START Given data
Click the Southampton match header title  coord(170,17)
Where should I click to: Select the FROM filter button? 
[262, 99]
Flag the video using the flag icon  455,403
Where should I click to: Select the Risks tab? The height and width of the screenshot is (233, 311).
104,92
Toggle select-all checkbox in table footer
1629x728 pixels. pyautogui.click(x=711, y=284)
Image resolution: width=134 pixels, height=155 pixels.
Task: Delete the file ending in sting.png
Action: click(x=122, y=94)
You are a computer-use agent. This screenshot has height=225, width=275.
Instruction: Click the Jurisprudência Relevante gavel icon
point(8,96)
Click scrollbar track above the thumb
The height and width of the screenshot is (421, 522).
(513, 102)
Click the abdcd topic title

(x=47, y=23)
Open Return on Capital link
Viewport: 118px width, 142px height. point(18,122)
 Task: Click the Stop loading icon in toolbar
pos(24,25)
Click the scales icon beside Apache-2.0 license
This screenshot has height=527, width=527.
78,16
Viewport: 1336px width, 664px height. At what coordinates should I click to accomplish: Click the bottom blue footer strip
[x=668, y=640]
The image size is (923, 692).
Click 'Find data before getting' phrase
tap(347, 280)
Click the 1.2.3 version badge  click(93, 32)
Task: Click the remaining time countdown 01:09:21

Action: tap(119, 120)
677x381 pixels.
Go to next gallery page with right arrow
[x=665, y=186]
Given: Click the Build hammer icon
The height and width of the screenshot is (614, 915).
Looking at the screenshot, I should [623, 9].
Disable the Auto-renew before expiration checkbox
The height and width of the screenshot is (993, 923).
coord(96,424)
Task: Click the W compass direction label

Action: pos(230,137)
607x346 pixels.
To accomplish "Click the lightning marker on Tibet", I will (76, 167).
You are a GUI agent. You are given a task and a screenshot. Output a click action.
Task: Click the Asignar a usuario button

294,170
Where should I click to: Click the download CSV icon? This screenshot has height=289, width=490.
END Given data
### Work order
The reply must hold exactly the lines from the one containing "Go to next gallery page with right arrow" to the last line of the entries, and nothing more.

### Written solution
Go to next gallery page with right arrow
[x=665, y=186]
Given: Click the Build hammer icon
The height and width of the screenshot is (614, 915).
Looking at the screenshot, I should [623, 9].
Disable the Auto-renew before expiration checkbox
The height and width of the screenshot is (993, 923).
coord(96,424)
Task: Click the W compass direction label

Action: pos(230,137)
607x346 pixels.
To accomplish "Click the lightning marker on Tibet", I will (76, 167).
You are a GUI agent. You are given a task and a screenshot. Output a click action.
Task: Click the Asignar a usuario button

294,170
Where should I click to: Click the download CSV icon? This screenshot has height=289, width=490.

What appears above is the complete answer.